Abschrift
Die Gerichtsverhandlung war am 25. Juni abends um fünf, sechs Uhr. Die Verhandlung war der Kulturraum der Volkspolizei. Großer Saal, da saß die kasernierte Volkspolizei als Zuschauer und sehr viele Zivilisten. Wir saßen am Tisch, da war eine Kruke Wasser. Leibriemen und Schnürsenkel fehlten mir nach wie vor. Dann kriegten wir vom Richter gesagt, dieser Dr. Walke aus Bernau bei Berlin, das sollte angeblich unser Offizialverteidiger sein. Der hat noch meine Frau hinkommen lassen, und der hat nach der Gerichtsverhandlung Berufung eingelegt. Die Berufung wurde abgelehnt. Ist alles in der Mappe drin.

···

Aufgabenziel:
Beantworte anhand des Berichts über die Gerichtsverhandlung diese drei Fragen:
1. Wann fand die Gerichtsverhandlung statt?
2. In welchem Raum wurde verhandelt?
3. Was wurde aus der Berufung?
Das Material wird für die Bearbeitung nicht benötigt.

···

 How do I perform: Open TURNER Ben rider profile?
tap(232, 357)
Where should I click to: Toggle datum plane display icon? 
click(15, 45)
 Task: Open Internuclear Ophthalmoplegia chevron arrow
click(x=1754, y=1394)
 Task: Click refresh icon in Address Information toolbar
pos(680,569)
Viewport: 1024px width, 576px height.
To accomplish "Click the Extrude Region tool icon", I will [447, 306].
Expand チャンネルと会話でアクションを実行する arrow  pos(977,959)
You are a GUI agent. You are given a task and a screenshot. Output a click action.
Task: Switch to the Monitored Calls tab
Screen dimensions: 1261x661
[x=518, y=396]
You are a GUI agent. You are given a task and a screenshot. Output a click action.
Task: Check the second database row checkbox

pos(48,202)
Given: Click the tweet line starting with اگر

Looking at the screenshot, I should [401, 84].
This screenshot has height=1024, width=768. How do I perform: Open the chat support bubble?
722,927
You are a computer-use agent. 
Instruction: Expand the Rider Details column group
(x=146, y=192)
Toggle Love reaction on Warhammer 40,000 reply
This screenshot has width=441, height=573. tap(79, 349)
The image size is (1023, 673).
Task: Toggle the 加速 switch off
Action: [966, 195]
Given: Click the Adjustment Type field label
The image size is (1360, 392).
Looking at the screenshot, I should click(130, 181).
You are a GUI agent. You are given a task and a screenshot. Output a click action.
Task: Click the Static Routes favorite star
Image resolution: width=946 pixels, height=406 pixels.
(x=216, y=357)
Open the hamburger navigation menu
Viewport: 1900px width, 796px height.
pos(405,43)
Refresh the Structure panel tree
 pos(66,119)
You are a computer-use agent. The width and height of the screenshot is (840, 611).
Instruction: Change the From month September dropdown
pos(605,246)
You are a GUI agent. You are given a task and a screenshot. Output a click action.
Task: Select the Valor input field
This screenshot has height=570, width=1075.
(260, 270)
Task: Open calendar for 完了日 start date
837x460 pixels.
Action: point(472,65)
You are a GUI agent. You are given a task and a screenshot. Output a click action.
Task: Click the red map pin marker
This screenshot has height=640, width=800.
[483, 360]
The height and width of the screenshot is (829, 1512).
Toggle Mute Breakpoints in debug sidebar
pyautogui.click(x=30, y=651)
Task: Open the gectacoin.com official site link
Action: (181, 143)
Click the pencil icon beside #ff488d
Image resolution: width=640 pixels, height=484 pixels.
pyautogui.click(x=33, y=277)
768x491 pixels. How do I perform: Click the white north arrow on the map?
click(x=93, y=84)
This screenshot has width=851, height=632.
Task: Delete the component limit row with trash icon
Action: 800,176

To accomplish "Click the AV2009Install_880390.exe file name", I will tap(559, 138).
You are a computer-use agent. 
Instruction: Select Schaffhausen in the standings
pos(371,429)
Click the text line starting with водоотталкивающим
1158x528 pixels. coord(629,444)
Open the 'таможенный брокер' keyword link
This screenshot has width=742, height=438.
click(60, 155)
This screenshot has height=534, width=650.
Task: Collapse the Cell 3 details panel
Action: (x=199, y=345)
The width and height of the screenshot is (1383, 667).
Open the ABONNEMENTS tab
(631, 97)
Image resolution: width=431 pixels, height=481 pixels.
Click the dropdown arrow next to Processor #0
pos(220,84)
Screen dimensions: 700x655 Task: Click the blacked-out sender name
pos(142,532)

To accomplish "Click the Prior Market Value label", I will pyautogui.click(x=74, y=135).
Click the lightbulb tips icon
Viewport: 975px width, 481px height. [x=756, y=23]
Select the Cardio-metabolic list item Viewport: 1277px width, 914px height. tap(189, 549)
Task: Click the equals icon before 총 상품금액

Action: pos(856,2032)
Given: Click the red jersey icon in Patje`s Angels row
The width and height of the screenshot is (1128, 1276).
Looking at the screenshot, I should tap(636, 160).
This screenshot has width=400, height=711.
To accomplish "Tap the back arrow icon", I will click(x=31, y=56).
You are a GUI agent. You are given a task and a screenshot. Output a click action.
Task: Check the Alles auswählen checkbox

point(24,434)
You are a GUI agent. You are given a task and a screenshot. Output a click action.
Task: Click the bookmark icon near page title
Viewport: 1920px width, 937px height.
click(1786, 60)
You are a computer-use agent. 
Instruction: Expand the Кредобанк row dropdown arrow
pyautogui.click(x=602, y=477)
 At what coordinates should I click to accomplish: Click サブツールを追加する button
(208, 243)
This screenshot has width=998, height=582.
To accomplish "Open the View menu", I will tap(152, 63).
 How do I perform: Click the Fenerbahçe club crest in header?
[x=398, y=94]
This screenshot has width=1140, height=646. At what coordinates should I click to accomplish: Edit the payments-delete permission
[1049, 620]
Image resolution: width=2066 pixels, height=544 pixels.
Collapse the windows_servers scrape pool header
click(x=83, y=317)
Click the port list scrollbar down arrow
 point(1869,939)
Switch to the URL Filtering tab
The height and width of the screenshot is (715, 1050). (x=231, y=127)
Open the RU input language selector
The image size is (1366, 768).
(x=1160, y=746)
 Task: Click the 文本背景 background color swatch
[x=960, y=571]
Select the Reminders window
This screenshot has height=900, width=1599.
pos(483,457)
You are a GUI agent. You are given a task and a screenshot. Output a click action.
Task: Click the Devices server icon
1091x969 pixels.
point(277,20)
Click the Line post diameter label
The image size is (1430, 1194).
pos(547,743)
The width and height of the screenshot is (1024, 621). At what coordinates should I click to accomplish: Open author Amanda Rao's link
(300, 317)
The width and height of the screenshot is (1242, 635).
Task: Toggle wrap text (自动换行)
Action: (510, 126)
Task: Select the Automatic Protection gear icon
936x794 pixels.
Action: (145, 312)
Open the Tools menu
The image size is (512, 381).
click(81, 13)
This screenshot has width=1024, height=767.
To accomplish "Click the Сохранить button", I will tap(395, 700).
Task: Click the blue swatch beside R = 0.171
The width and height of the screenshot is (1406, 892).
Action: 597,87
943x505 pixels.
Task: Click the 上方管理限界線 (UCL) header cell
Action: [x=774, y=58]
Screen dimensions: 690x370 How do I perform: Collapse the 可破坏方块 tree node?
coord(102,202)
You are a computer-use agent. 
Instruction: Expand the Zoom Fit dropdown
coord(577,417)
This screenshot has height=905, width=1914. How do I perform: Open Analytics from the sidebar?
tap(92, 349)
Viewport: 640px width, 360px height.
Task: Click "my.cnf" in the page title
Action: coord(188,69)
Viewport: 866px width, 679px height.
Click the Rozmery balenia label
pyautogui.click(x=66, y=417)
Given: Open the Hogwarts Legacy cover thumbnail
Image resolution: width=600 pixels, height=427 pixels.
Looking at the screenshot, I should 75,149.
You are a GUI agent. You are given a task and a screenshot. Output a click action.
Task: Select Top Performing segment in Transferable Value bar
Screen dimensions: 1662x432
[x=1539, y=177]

···

Erwartete Ausgabe:
1. Am 25. Juni abends um fünf, sechs Uhr.
2. Im Kulturraum der Volkspolizei.
3. Die Berufung wurde abgelehnt.